* _Selected passage_:
I’m grateful for these years of co-laboring with you.  And now I’m grateful for the opportunity to have a Sabbatical to cease from labor.  I wish you a time of renewal.  My intention is to come back rested and renewed, ready to be called in with you to more holy misbehavior in the spirit of Jesus.





Called in, Part I | May 27

Texts: Isaiah 6:1-10, John 3:8

I first heard the phrase “Called in” about two years ago.  It was right here, so hopefully some of you heard it too.  It was during our year-long focus on antiracism and racial justice.  Several of those sermons were in the format of an interview.  I would sit down with someone engaged in this work and do my best Terry Gross or Krista Tippet impression.  This particular Sunday our guest interviewee was Rev. Lane Campbell, one of the pastors at First Unitarian Universalist, just up High Street.  She has been a leader of a group called Showing Up for Racial Justice, SURJ.  Early on in the conversation she mentioned one of the core values of SURJ: “Calling people in, not out.”

It’s a value that acknowledges the difficulty of the work – the courage it takes to confront racism and the many ways our lives have been consciously and unconsciously racialized.  There are opportunities at just about every turn to call people out for their failures and blindness, historical and present day.  For our failures and blindness.

But calling people in.  That’s a different approach.  That’s a different kind of call.  The very phrase feels like it offers a fresh space.  The work is no less difficult and courageous, but now we’re able to enter it in a new way.

Called in.

Sometimes you come across a phrase that won’t quite leave you alone, and this has been one of those for me.

About a year after we first heard it, a year ago, I was pondering what might serve as a good theme for an upcoming Sabbatical – or, to be more specific and honest, what might serve as a good theme for a Sabbatical grant.  This was the phrase that pulled it together: Called In, followed by four concentric circles about where that calling takes place: World, City, Congregation, Self.

* _Dataset records_:
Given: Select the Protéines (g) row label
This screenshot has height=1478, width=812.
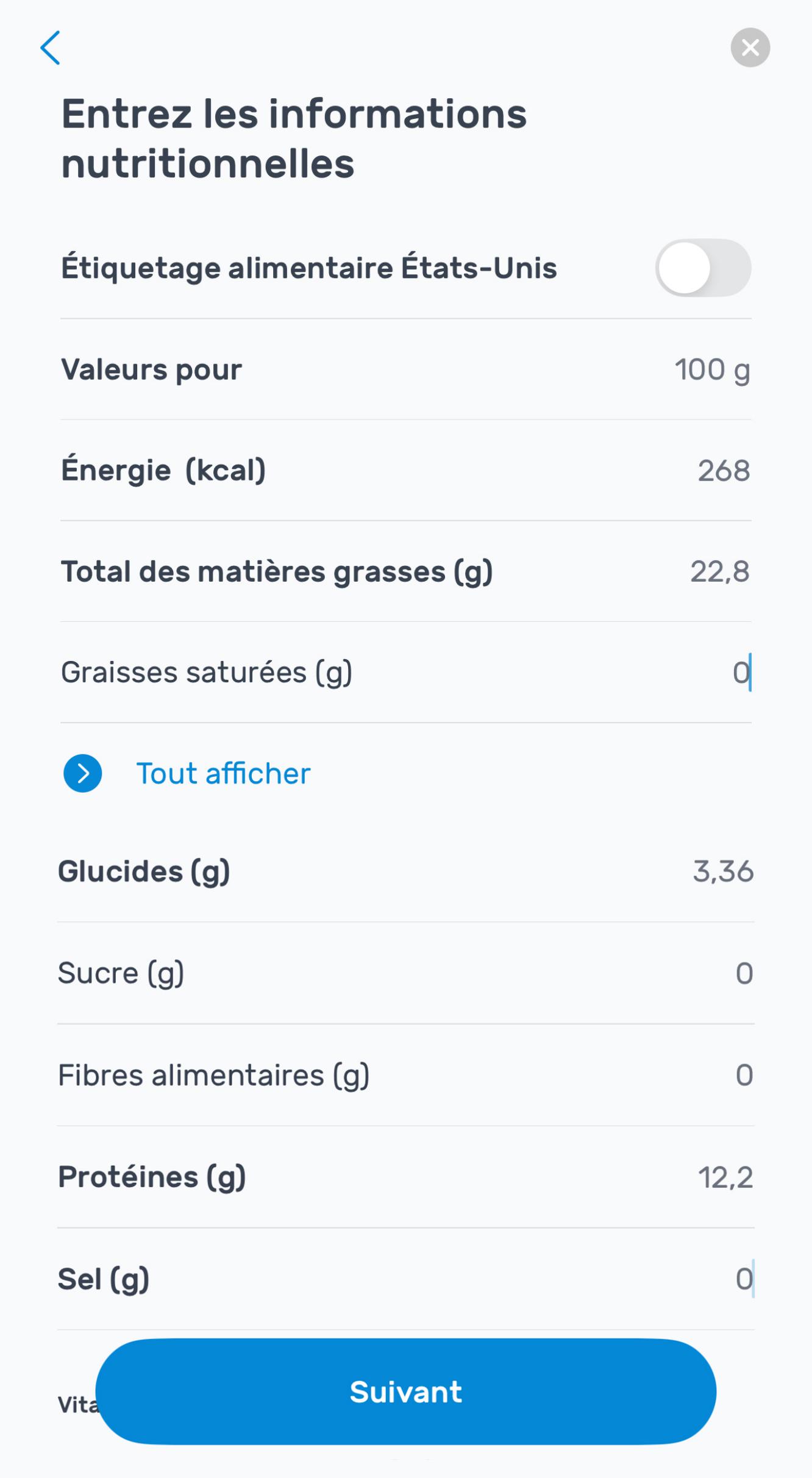Looking at the screenshot, I should point(152,1177).
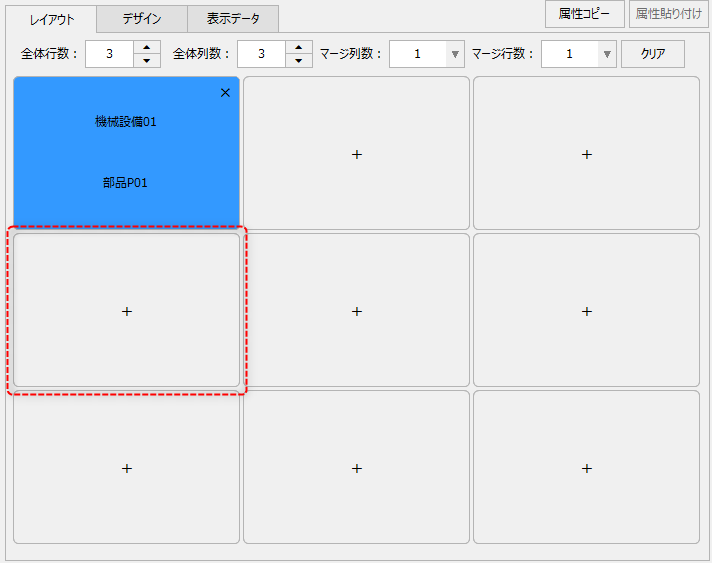The width and height of the screenshot is (712, 563).
Task: Click plus icon in bottom-middle cell
Action: [357, 468]
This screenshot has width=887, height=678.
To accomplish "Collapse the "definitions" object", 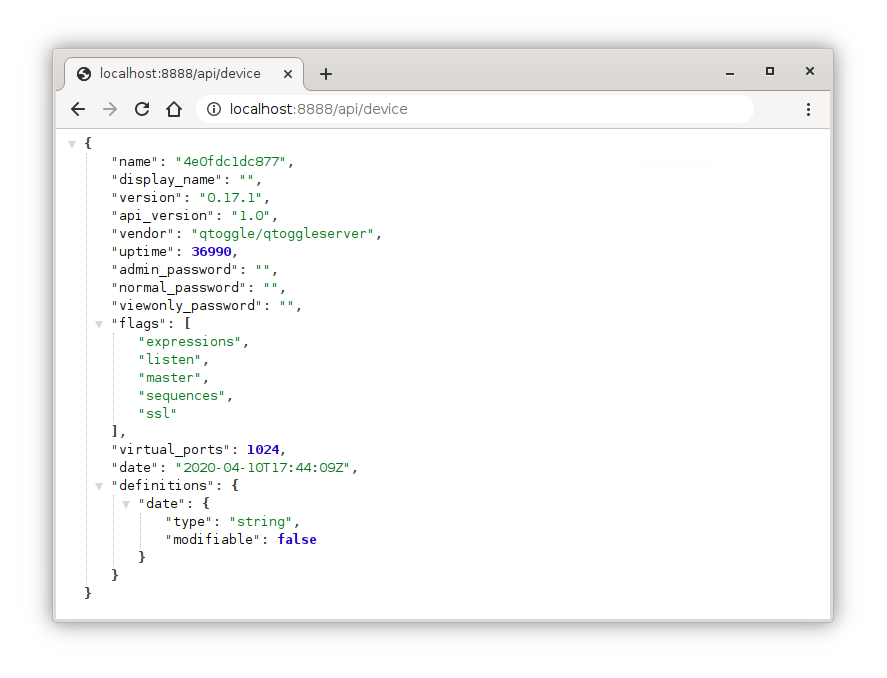I will tap(99, 486).
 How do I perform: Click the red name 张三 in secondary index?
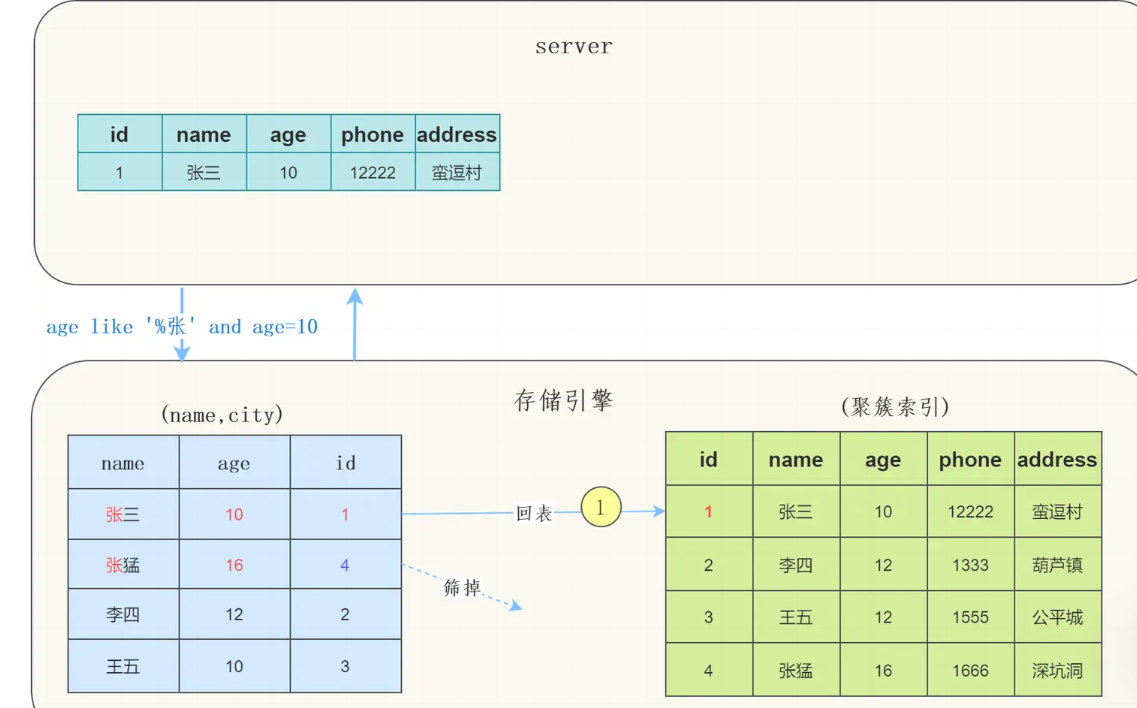[x=122, y=512]
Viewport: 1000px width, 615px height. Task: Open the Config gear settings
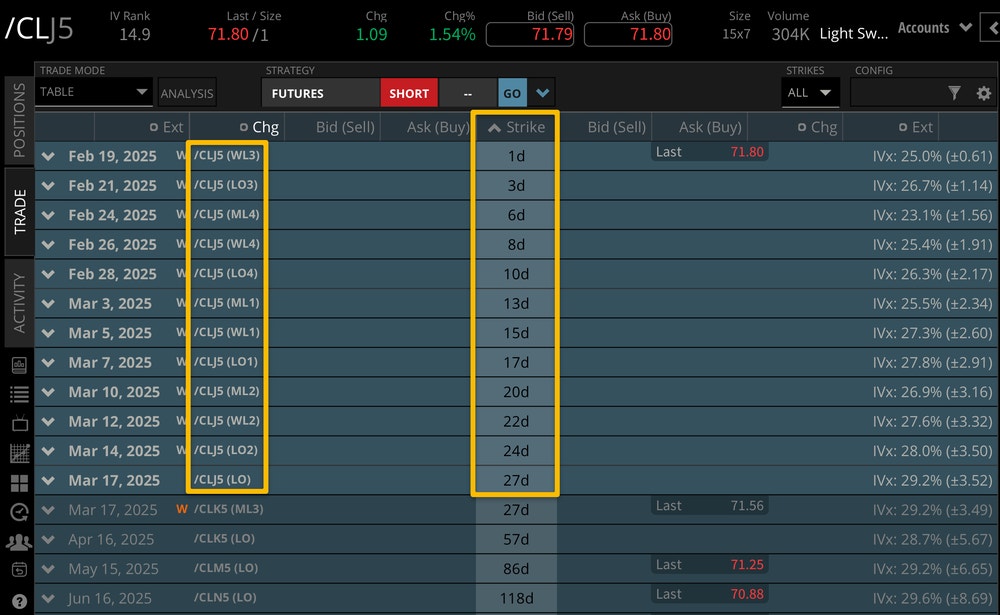click(984, 93)
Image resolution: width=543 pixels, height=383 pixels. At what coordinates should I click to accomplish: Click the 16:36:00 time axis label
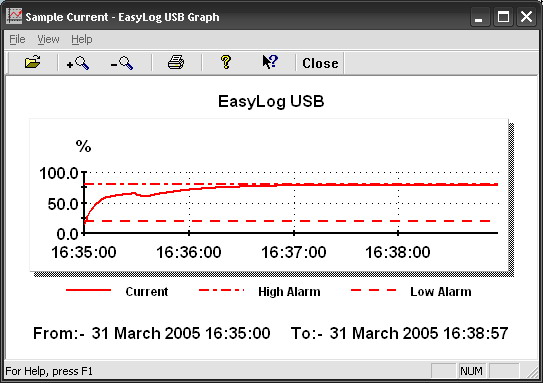pos(189,252)
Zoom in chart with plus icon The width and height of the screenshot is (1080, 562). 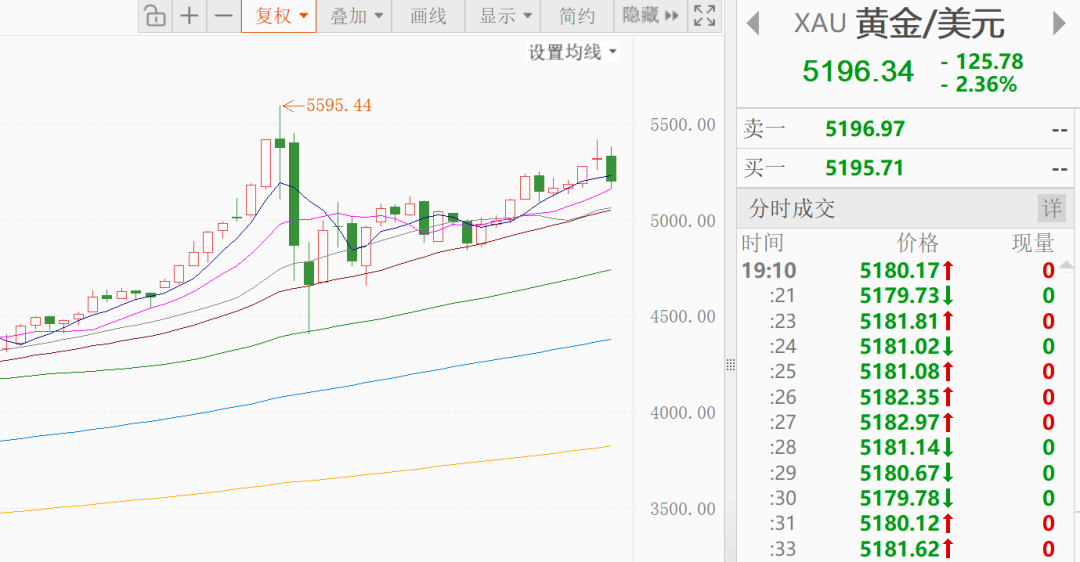click(x=189, y=16)
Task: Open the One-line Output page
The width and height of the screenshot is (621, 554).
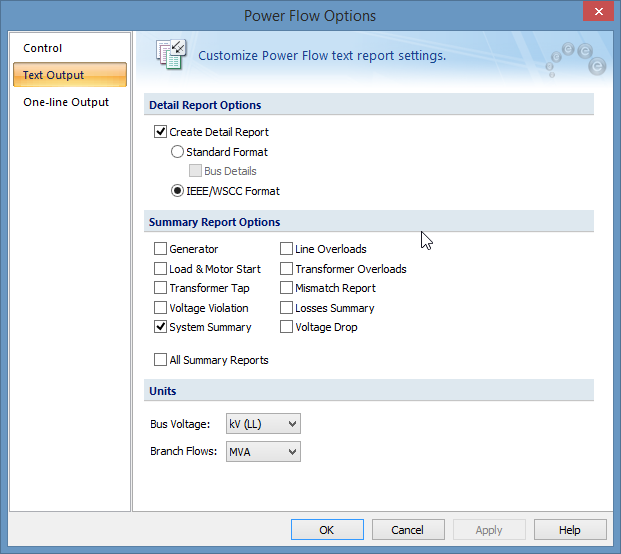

* _Written tasks_:
1. In the sermon, what four concentric circles follow the Sabbatical theme "Called In"?
2. Please reproduce the part of the sermon starting with "It’s a value" and going on through "those for me.".
The listing has no connection to the sermon.

* _The replies_:
1. World, City, Congregation, Self.

2.
It’s a value that acknowledges the difficulty of the work – the courage it takes to confront racism and the many ways our lives have been consciously and unconsciously racialized.  There are opportunities at just about every turn to call people out for their failures and blindness, historical and present day.  For our failures and blindness.

But calling people in.  That’s a different approach.  That’s a different kind of call.  The very phrase feels like it offers a fresh space.  The work is no less difficult and courageous, but now we’re able to enter it in a new way.

Called in.

Sometimes you come across a phrase that won’t quite leave you alone, and this has been one of those for me.